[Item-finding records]
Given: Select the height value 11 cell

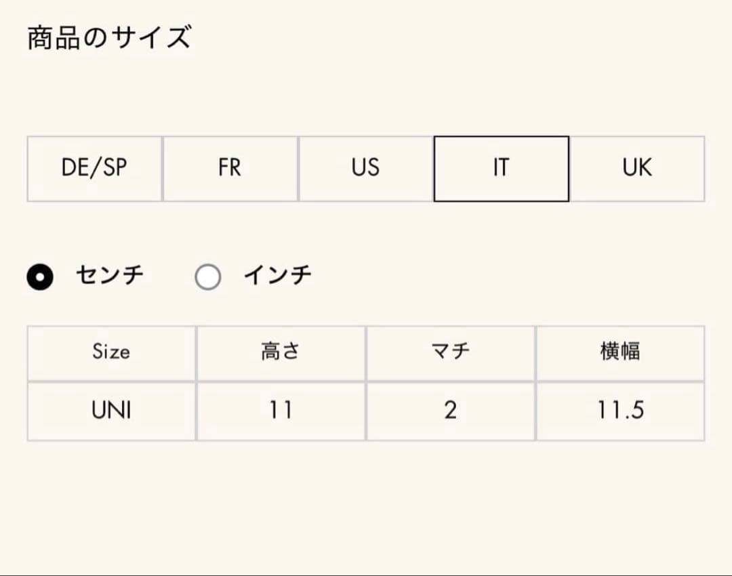Looking at the screenshot, I should pyautogui.click(x=281, y=411).
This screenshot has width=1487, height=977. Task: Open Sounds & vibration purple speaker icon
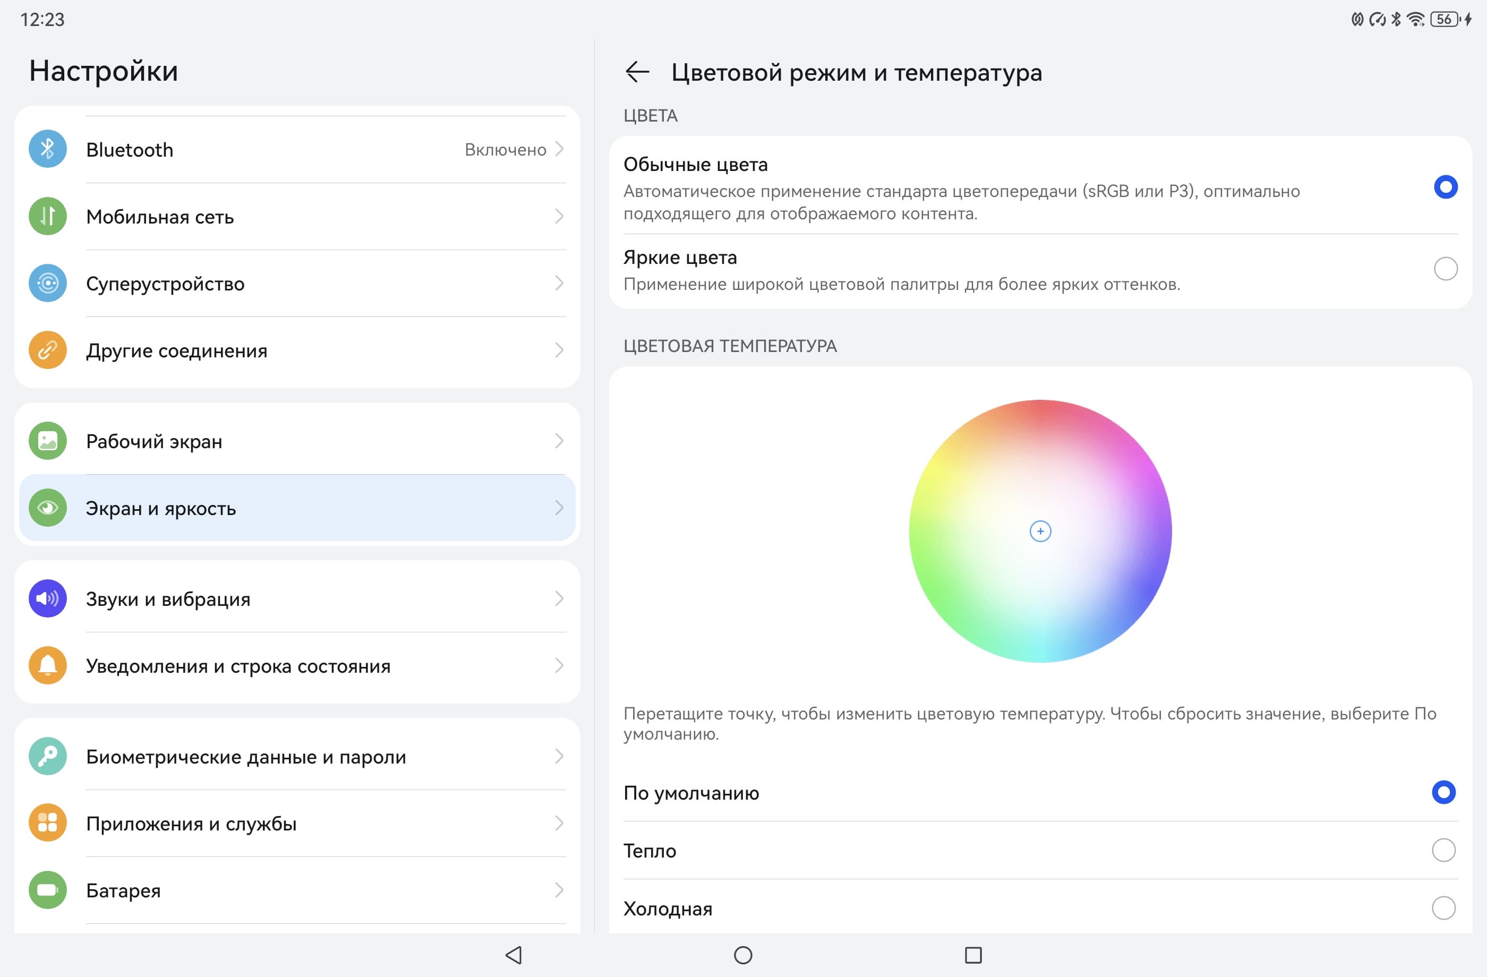pyautogui.click(x=47, y=598)
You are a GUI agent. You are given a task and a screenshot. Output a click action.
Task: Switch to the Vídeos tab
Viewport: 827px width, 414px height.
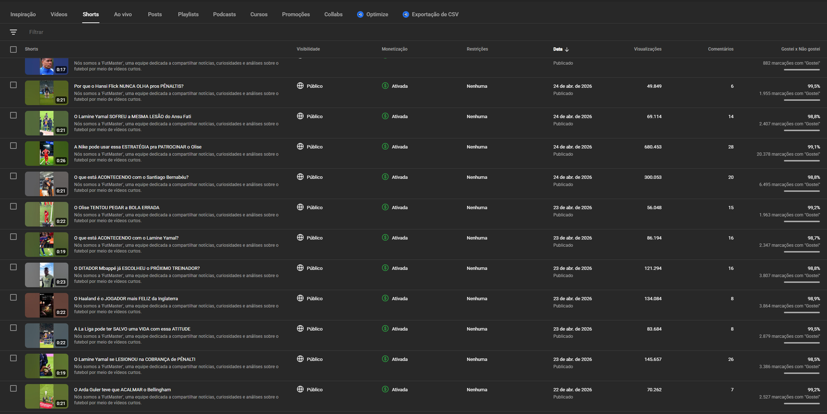[59, 14]
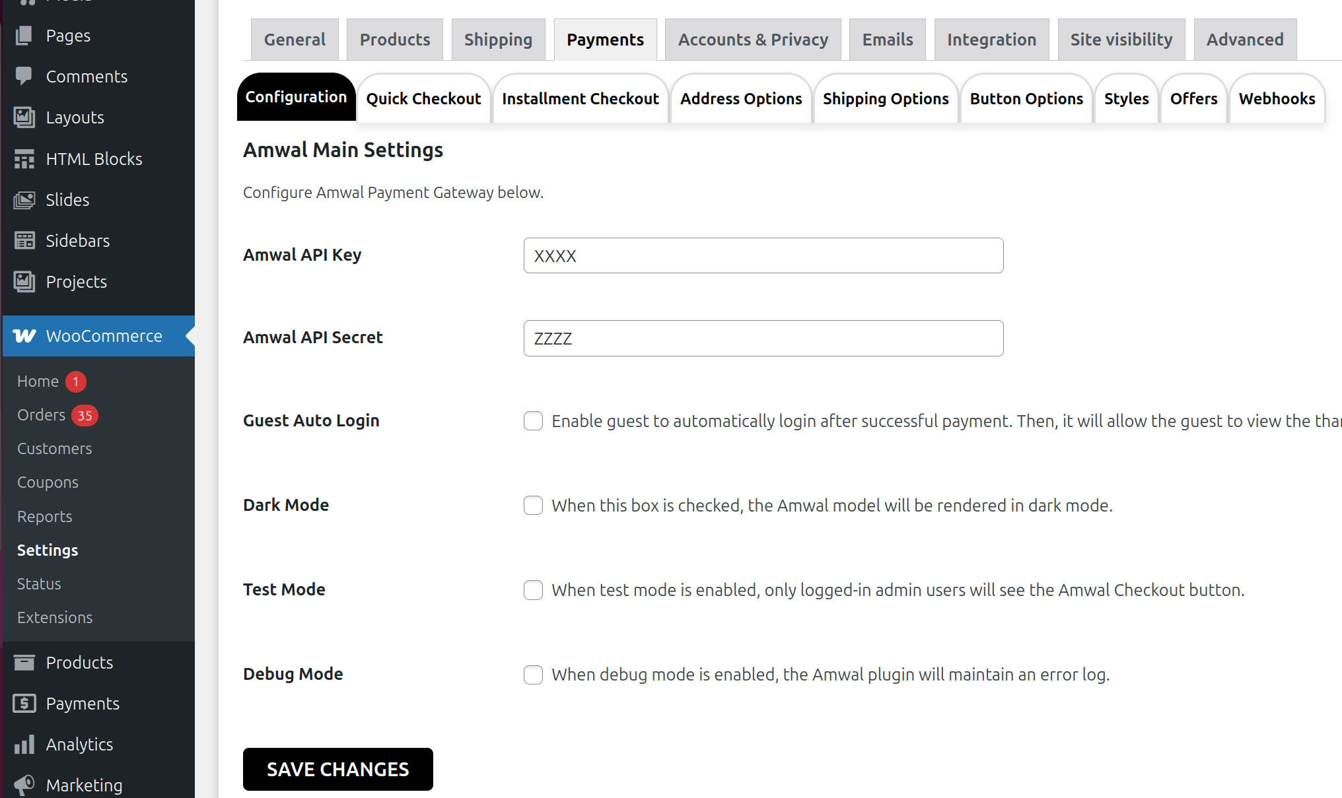Click the Projects sidebar icon
Viewport: 1342px width, 798px height.
24,282
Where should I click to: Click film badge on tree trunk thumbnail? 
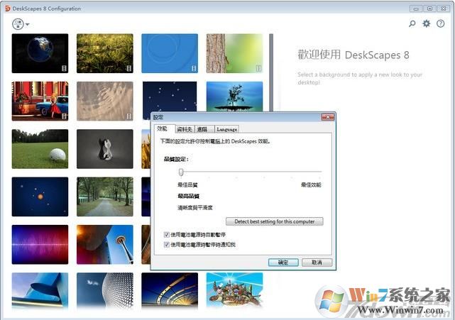tap(258, 68)
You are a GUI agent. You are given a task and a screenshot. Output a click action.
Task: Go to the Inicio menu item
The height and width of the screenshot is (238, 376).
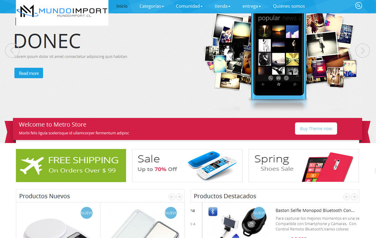[122, 6]
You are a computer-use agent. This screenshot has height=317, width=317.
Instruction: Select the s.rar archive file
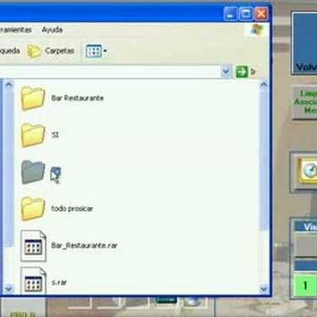(33, 281)
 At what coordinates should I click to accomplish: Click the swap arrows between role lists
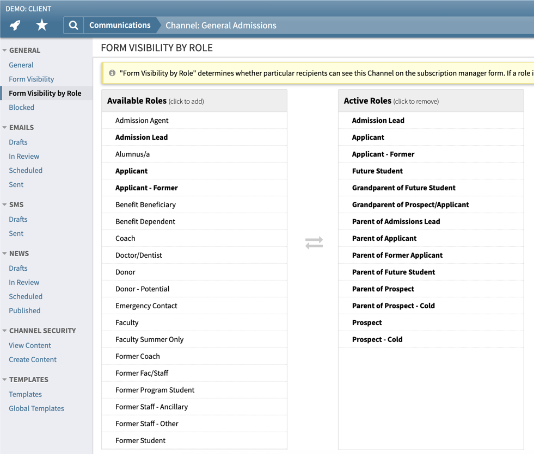pos(314,242)
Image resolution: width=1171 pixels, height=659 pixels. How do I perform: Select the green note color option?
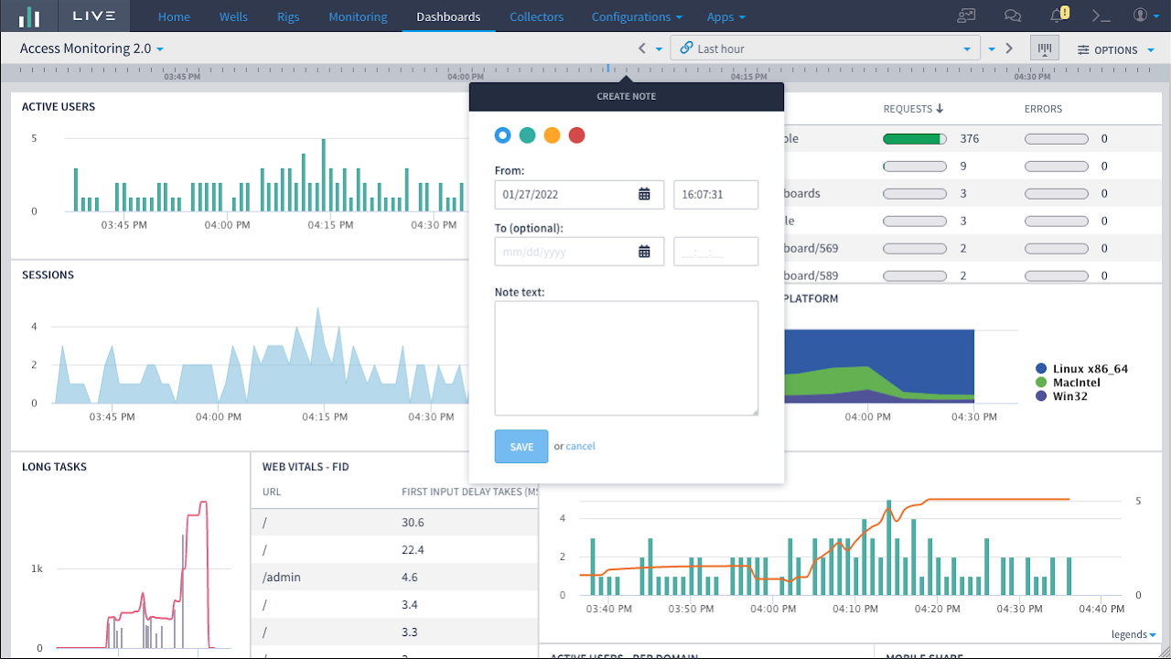[527, 135]
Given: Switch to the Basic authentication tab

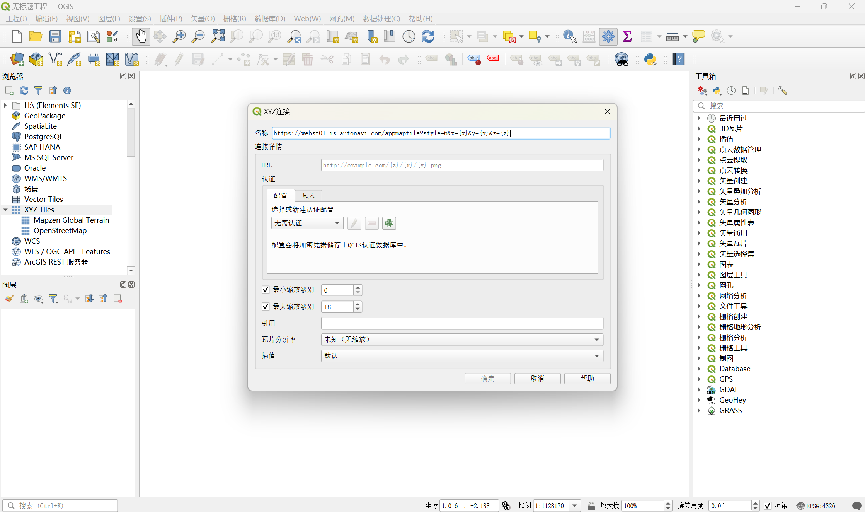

[What you are asked to do] Print the lines from the one containing "This screenshot has width=1487, height=977." through the last line, exactly as they stand. Omit the pictures.

[Result of this task]
This screenshot has width=1487, height=977. Task: Open Sounds & vibration purple speaker icon
pyautogui.click(x=47, y=598)
You are a GUI agent. You are given a task and a screenshot. Output a click action.
Task: Switch to the Vídeos tab
Viewport: 827px width, 414px height.
[59, 14]
Click the Projects sidebar icon
Viewport: 1342px width, 798px height.
24,282
Where should I click to: Click film badge on tree trunk thumbnail? 
tap(258, 68)
You are a GUI agent. You are given a task and a screenshot. Output a click action.
Task: Go to the Inicio menu item
The height and width of the screenshot is (238, 376).
[122, 6]
You are a computer-use agent. This screenshot has height=317, width=317.
Instruction: Select the s.rar archive file
(33, 281)
 At what coordinates should I click to accomplish: Click the swap arrows between role lists
pos(314,242)
Image resolution: width=1171 pixels, height=659 pixels. How do I perform: Select the green note color option?
[527, 135]
Given: Switch to the Basic authentication tab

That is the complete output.